Learning by doing

Sue Freestone reflects on how school trips have changed over time

Education is so much wider than anyone can experience in the classroom alone, however creative and innovative the teacher.  When I look back on my own very good education, the days that stand with most vivid clarity in my memory are those rare school trips when we visited nearby Berkeley Castle or when we sallied forth onto the slopes of Obergurgl in the Tirol and sampled our first, and, in my case, never to be surpassed, experience of beef goulash in a piste-side Imbissstube.  

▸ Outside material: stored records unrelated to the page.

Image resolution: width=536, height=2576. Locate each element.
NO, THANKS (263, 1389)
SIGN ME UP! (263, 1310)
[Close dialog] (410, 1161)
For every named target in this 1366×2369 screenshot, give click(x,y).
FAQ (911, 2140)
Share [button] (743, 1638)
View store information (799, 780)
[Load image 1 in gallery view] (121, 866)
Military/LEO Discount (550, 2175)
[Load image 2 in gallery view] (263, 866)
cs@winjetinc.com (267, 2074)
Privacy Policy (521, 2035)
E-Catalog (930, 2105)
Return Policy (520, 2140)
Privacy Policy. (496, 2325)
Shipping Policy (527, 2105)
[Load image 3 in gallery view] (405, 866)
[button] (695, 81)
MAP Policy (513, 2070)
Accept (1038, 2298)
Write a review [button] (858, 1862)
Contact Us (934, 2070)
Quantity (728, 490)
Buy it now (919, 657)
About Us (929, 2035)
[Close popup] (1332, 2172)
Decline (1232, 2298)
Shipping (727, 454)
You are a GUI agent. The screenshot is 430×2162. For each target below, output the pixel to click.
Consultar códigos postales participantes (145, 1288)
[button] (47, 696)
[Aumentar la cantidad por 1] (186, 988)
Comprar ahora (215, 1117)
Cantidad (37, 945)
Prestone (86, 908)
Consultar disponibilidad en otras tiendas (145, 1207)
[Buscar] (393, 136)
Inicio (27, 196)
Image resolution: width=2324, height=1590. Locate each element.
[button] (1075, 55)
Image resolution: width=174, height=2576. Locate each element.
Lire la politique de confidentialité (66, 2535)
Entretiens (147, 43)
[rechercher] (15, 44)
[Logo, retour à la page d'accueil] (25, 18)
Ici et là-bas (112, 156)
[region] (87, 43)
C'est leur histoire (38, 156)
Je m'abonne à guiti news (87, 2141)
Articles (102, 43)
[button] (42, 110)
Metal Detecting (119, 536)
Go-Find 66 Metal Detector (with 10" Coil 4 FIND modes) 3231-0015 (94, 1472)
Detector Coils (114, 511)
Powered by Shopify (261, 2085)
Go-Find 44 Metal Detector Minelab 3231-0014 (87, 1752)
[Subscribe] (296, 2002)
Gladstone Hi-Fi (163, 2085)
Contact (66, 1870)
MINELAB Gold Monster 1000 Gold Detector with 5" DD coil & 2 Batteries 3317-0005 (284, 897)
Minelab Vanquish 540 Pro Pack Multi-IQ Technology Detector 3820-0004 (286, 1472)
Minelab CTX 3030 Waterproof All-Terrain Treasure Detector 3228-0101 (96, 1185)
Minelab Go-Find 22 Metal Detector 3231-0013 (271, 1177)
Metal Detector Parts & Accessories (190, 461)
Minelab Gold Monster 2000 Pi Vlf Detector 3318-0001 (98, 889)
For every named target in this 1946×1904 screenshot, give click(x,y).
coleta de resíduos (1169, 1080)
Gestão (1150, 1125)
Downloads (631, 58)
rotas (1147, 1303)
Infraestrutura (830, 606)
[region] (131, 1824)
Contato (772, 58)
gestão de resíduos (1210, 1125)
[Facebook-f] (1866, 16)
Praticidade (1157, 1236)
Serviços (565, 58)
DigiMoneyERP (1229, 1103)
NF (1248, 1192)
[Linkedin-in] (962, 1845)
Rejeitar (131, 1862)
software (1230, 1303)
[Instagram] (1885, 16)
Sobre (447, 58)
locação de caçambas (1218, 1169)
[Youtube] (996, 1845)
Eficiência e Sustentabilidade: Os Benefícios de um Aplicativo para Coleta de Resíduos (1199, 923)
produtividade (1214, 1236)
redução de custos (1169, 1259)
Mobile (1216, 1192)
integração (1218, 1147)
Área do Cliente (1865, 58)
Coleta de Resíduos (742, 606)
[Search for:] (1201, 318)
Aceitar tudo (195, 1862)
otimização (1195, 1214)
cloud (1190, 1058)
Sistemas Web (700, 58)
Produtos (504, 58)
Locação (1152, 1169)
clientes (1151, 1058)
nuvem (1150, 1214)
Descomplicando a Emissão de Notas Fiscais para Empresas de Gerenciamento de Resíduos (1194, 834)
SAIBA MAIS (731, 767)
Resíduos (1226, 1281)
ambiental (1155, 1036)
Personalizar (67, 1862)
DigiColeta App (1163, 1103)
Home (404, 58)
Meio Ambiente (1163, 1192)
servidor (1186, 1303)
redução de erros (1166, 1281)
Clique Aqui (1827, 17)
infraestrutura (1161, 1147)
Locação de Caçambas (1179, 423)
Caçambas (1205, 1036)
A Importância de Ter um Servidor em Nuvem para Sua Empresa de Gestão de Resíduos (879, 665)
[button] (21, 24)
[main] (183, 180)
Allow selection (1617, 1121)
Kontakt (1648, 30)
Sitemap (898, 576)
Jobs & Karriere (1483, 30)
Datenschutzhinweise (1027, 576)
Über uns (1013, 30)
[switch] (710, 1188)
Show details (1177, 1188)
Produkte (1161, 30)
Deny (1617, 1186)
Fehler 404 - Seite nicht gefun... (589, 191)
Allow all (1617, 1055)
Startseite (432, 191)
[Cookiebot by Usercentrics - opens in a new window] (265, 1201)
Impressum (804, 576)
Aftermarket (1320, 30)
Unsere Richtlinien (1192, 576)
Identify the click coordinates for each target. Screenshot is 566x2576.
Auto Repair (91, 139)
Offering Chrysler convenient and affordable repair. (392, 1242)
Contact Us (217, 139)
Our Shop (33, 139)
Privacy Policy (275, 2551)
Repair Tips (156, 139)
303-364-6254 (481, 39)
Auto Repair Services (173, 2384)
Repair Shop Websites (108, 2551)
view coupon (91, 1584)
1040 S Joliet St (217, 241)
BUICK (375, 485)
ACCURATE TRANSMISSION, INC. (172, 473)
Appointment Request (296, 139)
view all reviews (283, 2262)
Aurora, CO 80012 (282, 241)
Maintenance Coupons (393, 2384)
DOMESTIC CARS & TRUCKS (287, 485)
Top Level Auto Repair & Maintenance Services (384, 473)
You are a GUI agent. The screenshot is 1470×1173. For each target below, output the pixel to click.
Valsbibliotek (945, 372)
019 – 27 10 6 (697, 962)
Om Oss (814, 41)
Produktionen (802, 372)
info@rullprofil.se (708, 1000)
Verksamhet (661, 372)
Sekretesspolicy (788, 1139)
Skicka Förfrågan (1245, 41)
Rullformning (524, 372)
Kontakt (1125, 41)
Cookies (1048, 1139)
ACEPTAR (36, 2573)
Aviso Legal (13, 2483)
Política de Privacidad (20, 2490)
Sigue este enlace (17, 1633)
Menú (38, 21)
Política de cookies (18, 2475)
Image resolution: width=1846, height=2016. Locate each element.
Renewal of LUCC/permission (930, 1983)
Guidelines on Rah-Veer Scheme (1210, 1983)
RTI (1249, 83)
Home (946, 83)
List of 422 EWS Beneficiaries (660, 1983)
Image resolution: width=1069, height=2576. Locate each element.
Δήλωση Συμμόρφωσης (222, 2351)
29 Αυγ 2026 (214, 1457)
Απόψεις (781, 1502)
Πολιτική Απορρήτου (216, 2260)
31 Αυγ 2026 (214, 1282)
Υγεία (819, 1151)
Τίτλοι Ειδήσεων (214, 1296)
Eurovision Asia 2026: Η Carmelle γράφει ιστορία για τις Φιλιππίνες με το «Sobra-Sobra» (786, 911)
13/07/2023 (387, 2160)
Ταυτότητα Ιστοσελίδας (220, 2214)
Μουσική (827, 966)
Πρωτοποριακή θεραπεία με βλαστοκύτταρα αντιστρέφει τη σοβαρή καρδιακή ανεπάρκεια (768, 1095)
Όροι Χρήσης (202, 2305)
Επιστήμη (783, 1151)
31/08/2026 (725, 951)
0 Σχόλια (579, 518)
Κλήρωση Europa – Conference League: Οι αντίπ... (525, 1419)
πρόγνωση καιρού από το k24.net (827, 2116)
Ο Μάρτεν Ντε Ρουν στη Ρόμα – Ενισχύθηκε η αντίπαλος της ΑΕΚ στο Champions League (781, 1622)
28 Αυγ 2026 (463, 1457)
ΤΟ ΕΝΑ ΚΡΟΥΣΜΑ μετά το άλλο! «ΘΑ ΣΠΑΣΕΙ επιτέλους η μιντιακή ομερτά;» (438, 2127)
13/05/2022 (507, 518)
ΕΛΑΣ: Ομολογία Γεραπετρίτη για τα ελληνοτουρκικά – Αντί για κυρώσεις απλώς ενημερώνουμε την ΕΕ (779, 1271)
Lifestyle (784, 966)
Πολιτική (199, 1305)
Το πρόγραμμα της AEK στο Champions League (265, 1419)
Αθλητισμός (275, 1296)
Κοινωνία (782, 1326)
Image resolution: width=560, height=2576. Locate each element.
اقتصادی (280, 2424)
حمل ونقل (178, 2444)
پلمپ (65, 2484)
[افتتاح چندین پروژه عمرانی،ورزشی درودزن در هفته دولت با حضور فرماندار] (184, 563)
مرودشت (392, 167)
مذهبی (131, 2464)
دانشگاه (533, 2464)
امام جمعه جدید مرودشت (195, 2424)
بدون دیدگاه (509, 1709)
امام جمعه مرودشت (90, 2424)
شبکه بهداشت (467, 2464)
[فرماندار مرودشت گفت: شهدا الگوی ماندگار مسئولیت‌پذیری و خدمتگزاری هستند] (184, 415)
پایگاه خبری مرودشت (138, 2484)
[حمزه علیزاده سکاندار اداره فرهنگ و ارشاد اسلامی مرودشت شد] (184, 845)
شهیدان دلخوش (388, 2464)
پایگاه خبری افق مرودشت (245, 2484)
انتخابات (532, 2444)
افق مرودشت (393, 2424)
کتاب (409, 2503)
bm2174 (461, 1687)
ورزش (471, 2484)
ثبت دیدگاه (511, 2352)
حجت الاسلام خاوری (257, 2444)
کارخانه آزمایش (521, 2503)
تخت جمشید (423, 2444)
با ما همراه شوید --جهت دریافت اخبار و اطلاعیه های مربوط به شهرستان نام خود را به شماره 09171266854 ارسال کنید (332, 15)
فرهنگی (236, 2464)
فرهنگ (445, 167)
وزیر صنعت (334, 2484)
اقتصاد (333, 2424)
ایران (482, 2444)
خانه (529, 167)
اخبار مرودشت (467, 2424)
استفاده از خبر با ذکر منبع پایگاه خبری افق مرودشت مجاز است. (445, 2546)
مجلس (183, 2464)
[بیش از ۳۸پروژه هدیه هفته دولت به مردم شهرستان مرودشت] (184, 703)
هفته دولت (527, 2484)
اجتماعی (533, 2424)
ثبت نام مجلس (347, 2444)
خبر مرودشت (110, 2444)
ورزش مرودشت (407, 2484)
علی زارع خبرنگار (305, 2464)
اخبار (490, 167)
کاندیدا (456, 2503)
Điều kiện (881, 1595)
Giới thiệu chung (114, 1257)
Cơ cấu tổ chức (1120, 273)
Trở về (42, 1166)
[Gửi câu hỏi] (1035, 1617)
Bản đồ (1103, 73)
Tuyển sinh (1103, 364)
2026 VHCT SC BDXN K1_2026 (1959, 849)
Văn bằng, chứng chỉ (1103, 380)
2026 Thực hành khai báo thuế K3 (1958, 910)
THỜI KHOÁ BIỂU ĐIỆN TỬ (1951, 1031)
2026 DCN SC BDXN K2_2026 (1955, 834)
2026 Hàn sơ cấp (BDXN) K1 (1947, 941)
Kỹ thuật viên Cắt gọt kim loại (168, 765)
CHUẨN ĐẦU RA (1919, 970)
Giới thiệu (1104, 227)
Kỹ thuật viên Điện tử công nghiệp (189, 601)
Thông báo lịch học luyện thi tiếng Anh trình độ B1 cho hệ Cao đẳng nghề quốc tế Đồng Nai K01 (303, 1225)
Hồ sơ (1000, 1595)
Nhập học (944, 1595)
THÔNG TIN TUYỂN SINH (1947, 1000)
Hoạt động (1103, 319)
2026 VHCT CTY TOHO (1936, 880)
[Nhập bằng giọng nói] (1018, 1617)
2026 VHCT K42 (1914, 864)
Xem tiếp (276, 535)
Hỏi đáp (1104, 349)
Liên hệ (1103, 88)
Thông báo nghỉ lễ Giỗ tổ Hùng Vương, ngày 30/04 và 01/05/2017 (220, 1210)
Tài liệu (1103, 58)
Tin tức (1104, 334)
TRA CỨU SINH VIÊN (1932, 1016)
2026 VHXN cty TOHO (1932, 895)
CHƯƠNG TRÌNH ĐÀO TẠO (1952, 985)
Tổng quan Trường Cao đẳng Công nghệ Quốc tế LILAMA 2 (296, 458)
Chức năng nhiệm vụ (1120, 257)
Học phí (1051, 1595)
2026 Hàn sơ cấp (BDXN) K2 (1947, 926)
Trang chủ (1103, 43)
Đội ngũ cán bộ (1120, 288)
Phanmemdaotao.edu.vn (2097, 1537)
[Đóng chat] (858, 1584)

Now that I find myself running a largish independent school myself, the delights of those distant days seem like another lifetime. Times have changed, and for the better. Risk assessments and health and safety regulations now protect students, and thankfully some of the riskier elements my generation survived as teenagers are things of the past. Nonetheless, however much the rules have changed, school trips remain a rite of passage where memories are made and where the stimulation of new and exciting environments helps teach young people life skills and build their independence. Abandoning the security of school walls and family home offers powerful and positive teaching tools that can enhance students’ social, personal and emotional development, enabling them to ‘learn by doing’. Travelling in groups gives them shared experiences which can form the basis of lifelong friendships and enhance their sense of community. 

School trips bring learning to life. Dry, classroom history was not my strong point at school but I’ll never forget the end that befell Edward II, reputedly murdered in 1327 in the dungeons of Berkeley. I had seen the place and sensed the atmosphere; I felt I had touched history.  

Critics brand overseas trips as ‘jollies’ but this ignores the self-confidence, self-esteem and resilience they can engender; it misses the improvement in interpersonal skills; leadership, team work, trust and respect

In today’s world, so much can be experienced virtually. We can take our pupils to the remotest corners of our planet, to world class ballet and dramatic productions; they can experience events that would be impossible in reality. But it’s not the same as breathing the air of a concert hall and feeling the vibrations of the double basses or catching a whiff of the energy and passion of a Shakespeare production at the Globe.  

Adventure is high on the agenda in my own school. Just before Easter, students travelled to Poland as part of the Erasmus Online Learning Project and over the break we had a ski trip to Austria, a choir tour to Hungary and a rowing camp in Seville. Taking students out into a bigger more challenging ‘classroom’ helps feed their imaginations and enables them to learn more about themselves and the world around them. For older students, there are regular music tours and field trips locally in East Anglia and as far afield as China. For the past 40 years we have offered the Ely Scheme, an outdoor education programme for all members of year nine which culminates, for older students, in major expeditions which have included trips to the summits of the Pyrenees, the Himalayas, the highest mountain in South America and the remotest range in Siberia.  

A King’s Ely trip to Alpendorf, Austria

On their return from such challenging adventures the sense of achievement is palpable; the experiences sometimes changing the way pupils see the world, and themselves, forever. Critics brand overseas trips as ‘jollies’ but this ignores the self-confidence, self-esteem and resilience they can engender; it misses the improvement in interpersonal skills; leadership, team work, trust and respect. Some students find an inner strength they never knew they possessed which holds them in good stead in later life when the ability to ‘dig deep’ can become a necessity. 

We’re all in the business of finding the milieu in which each of our pupils can shine.  So often I hear how pupils, unengaged in the classroom excel on residential trips. They bring that experience home with them and learn a new inner confidence and sense of their own worth. That’s no mere jolly; that’s an essential building block in the advance to productive adulthood. 

Sue Freestone is Principal of King’s Ely.